Again, £100,000 is the average for a FULL TIME GP PARTNER, who takes actual personal financial risk like any small business owner.
For 3.5 days salaried work, you're looking at more like £60,000 for 42 hours per week of high-intensity clinical work, after several years of experience post-qualification. These are highly trained professionals, on a par with any hospital consultant. For comparison, my hospital consultant DH makes £100,000 per year for the same number of (less intense) clinical hours, and is considered 'more than full time'.
In NHS primary care, 'the taxpayer' pays around £15-20 per GP consultation. In the private sector you'd be charged at least three times that, and more if there was no NHS option, as there would be higher demand so prices would go up. I looked into becoming a private GP once, after my burnout, and Nuffield were charging £100 for a 20 minute F2F appointment. Some of the online GP services were charging £40 for a 12 minute video consultation, plus you had to pay extra if you got a prescription. Most of my patients simply could not afford that.
And yes, in my practice in a very deprived area there are a significant proportion of patients who cannot reliably contact us/ be contacted online or by phone. I'm sure that e-consults etc work very well in areas with a more well-to-do working population, but there are no blanket access policies that will work for every practice.

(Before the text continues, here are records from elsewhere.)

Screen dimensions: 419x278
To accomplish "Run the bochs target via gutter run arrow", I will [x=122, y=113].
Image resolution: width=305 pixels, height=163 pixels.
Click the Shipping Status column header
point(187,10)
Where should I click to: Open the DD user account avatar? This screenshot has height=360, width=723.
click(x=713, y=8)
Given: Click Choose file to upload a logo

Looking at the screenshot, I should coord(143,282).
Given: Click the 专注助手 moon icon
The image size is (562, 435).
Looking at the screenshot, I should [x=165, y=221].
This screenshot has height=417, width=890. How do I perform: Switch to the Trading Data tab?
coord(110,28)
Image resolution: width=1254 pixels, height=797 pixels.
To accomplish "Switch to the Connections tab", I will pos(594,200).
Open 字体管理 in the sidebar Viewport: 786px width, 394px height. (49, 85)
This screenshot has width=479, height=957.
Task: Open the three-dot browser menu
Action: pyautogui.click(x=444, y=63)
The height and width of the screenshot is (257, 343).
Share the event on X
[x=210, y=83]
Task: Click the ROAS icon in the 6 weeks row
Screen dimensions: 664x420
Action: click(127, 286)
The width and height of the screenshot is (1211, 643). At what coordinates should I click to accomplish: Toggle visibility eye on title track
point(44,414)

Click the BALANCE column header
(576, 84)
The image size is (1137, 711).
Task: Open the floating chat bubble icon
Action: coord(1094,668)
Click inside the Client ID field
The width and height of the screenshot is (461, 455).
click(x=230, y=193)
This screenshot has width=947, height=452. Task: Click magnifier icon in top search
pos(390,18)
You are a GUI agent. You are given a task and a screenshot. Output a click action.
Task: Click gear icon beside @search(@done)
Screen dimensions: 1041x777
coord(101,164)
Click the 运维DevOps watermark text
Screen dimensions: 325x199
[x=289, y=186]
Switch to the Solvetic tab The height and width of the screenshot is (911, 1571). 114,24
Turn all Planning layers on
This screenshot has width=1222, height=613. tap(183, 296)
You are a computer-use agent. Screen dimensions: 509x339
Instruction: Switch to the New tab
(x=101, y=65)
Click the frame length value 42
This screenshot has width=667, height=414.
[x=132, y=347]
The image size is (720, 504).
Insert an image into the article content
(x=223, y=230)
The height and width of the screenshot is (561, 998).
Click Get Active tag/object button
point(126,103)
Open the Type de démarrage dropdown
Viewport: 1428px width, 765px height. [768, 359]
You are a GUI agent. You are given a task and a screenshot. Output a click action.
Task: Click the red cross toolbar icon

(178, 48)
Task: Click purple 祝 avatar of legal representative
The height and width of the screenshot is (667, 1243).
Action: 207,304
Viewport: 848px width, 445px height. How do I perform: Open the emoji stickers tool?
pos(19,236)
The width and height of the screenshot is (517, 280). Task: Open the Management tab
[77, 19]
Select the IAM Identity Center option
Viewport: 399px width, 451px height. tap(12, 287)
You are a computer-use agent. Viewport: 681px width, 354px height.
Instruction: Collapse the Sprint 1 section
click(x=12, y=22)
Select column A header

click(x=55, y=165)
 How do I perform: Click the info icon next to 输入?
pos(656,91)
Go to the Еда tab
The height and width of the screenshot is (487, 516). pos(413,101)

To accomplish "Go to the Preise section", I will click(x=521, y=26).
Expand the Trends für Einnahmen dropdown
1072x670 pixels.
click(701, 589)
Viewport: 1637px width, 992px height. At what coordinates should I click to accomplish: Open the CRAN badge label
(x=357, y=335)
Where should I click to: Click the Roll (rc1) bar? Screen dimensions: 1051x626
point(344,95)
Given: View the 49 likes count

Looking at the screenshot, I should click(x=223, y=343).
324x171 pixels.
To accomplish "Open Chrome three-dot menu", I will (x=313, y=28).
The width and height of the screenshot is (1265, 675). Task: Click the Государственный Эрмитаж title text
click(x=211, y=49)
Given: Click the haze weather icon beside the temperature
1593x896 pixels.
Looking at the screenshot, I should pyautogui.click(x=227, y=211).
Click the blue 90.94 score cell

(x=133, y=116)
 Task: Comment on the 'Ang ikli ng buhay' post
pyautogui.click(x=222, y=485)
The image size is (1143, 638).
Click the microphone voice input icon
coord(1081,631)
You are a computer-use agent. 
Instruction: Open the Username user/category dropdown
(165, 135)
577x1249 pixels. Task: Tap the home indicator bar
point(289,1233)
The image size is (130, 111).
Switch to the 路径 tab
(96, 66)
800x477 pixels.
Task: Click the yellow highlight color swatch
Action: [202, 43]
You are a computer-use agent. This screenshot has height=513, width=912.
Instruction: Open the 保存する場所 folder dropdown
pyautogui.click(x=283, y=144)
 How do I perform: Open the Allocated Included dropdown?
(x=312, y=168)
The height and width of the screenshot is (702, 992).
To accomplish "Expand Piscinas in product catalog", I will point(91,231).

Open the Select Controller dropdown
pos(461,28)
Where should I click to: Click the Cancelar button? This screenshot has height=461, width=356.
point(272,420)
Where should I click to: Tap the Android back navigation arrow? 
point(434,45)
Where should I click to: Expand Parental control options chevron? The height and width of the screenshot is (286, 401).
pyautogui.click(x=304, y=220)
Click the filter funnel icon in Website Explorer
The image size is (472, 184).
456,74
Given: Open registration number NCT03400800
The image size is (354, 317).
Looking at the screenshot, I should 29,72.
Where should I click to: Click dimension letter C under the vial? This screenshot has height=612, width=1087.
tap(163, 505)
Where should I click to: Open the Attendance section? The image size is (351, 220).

You will read on here the fury that elderly parents are unable to access appointments because they can't use the phone or internet well. Many elderly people have no-one to call on their behalf. We actually employ a full-time person at our practice to help vulnerable patients to get their shopping, attend appointments, access the benefits to which they are entitled, liaise with council housing/ utilities companies, and anything else that needs doing to support them. We could use two more like her!